[rescue] VME bus Suns?
Janet Campbell
janet at foonly.com
Tue May 23 03:34:55 CDT 2006
On Tue, 23 May 2006, Per Sandstrom wrote:
> Janet Campbell wrote:
>
>> for each family. Of the SPARC CPU boards, the 4/100, 4/200, 4/300 and
>> 4/400 were SPARC V7 (similar to the SparcStation 1 and friends) and the
>> 4/600 was a sun4m SPARC V8 board with sbus slots - essentially a
>> SparcStation 10 on a VME card.
>
> I believe the 4/200 (Sunrise) and 4/100 (Cobra) CPUs were actually SPARC
> V6. Remember they were announced in 1987 and 1988. The floating point
> processor was, in theory, optional.

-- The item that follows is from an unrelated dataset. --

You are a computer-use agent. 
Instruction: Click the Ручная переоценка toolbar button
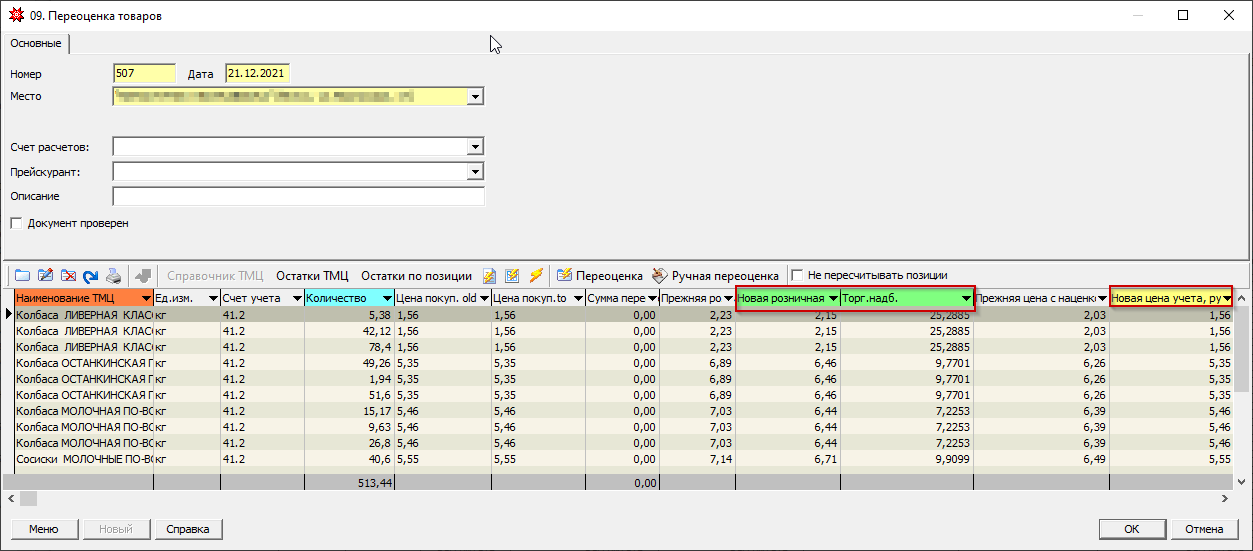pos(714,276)
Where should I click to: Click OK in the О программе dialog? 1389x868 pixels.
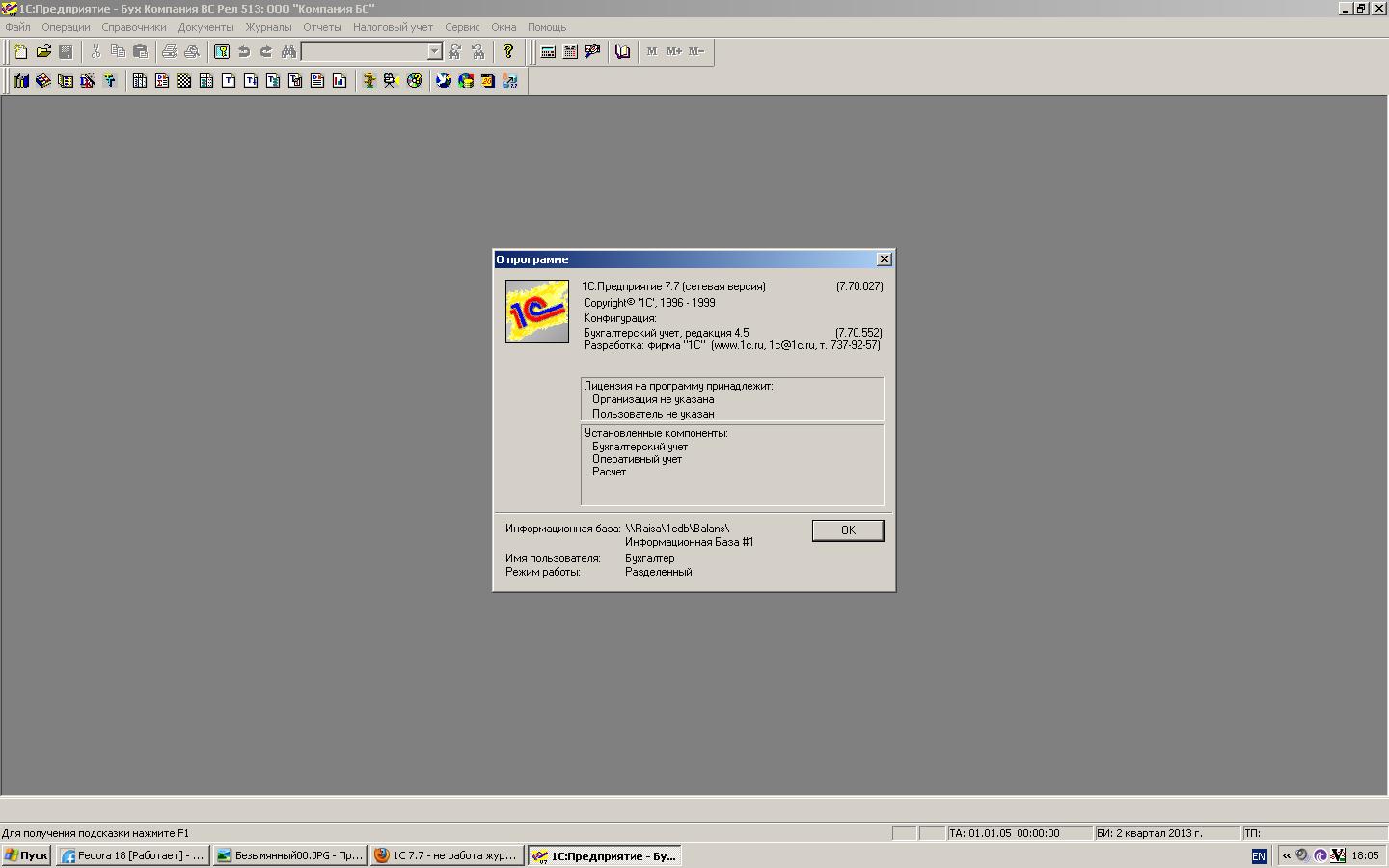[848, 530]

Don't know about 4/300 (Stingray)
> and 4/400 (Sunray) - they may very well have been V7.
Ok, this is from memory (and distant memory at that) so I welcome any
corrections.
The V7 architecture was published in 1986. The Sunrise project had
working V6 silicon around that time but it stayed in the labs - the mask
was updated with V7 changes (and many bugfixes!) and used to fab the
SF9010/MB86900 (same chip, different names). A hardware FPU was not
mandated by the V7 spec, in fact, early revs of the SparcStation 1 did not
include one, but had a piggybacked daughterboard engineered (501-1454).
At one point in time James L. and I had 20% of the production run of these
boards sitting in our garage (long story).
The 4/300 and 4/400 used the 7C601, as did the SS2. Both of these were
V7, it was the bus architecture that differentiated the Campus machines
from the VME crates.
I believe that the SWAP instructions and maybe almost possibly SETHI (23
vs 22 bits?) were the main instruction-level differences between V6 and
V7. Patterson, Wu, the members of Robert Garner's group (or Bill Joy, for
that matter) might remember - most is probably lost in the mists of time.
My 1987 SPARC assembly guide doesn't even dip into V6 distinctions.